To keep things peaceful, maintain a ratio that favors females, roughly two or three females per male. If you’re keeping males together without females, limit the group to five or six and provide enough hiding spots so subordinate males can stay out of sight. You can tell males from females by looking at the pronotum, the shield-like plate behind the head. Males have two prominent, horn-like bumps, while females have a smooth, flat pronotum. Males also tend to have bushier antennae.
Handling Tips
Hissing cockroaches are among the most handleable insects you can keep. They rarely bite, don’t sting, and move at a manageable pace. To pick one up, gently scoop it from below or let it walk onto your hand. Avoid grabbing from above, which mimics a predator and triggers a stress response. Never pull a roach off a surface by its legs or body, as their feet grip tightly and you risk tearing a leg off.
When disturbed, they produce their signature hiss by forcing air through breathing pores on their abdomen. This is a defensive reflex, not a sign of pain. New roaches hiss frequently when handled but typically calm down with regular, gentle interaction over a week or two. Wash your hands before and after handling. The roaches themselves are clean, but their enclosure can harbor bacteria like any animal habitat.
Escape Prevention
The most common escape-proofing method is applying a thin band of petroleum jelly around the top 2 inches of the enclosure’s inner walls. The slippery surface prevents even adult roaches from climbing out. Apply it thinly. A thick layer can actually give their feet enough traction to push through. You’ll need to reapply every few weeks as it dries out or collects debris.
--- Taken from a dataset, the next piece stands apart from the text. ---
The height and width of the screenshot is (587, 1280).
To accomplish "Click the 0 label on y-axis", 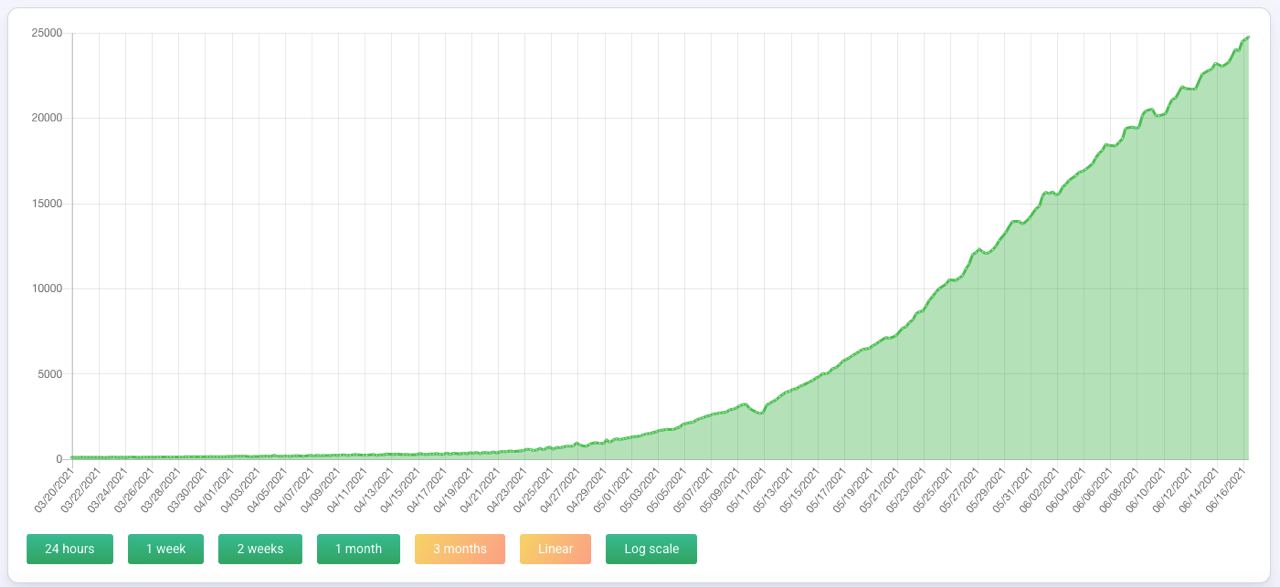I will pyautogui.click(x=60, y=459).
Some keepers skip the petroleum jelly entirely and rely on a secure, tight-fitting screen lid instead, which also provides better ventilation. This is the cleaner option, especially for larger colonies where maintaining a grease barrier becomes tedious. If you go this route, make sure the mesh is fine enough that nymphs can’t squeeze through, and weigh the lid down or use clips to keep it locked in place.
Mites and Hygiene
You may notice tiny tan or white mites crawling on your roaches, particularly around the legs and underside. These are almost certainly a species that feeds on cockroach saliva and organic debris that collects between the roach’s legs. They are not parasitic and don’t harm the roach or pose any risk to humans. Think of them as hitchhiking janitors.
That said, heavy mite populations can signal overly moist conditions. If the mites bother you, reducing humidity slightly and replacing the substrate more frequently will bring their numbers down. Spot-clean the enclosure weekly by removing old food and droppings. Replace the substrate entirely every one to two months, depending on colony size. A clean enclosure prevents odor, discourages mold, and keeps grain mites (a different, less welcome species) from establishing themselves.
Breeding and Population Control
If you keep males and females together in a warm enclosure, breeding is essentially inevitable. Females are ovoviviparous, meaning they carry their eggs internally and give birth to live nymphs. A single female can produce 30 to 60 nymphs per brood, with multiple broods over her lifetime. At temperatures above 80°F, reproduction accelerates noticeably.
If you don’t want your colony to explode, separate males and females or keep temperatures at the lower end of the safe range (around 72°F). You can sex juveniles once they’re about half grown by checking for the pronotal bumps. Nymphs mature in roughly 5 to 7 months depending on temperature and food availability, so you have a window to sort them before they start breeding.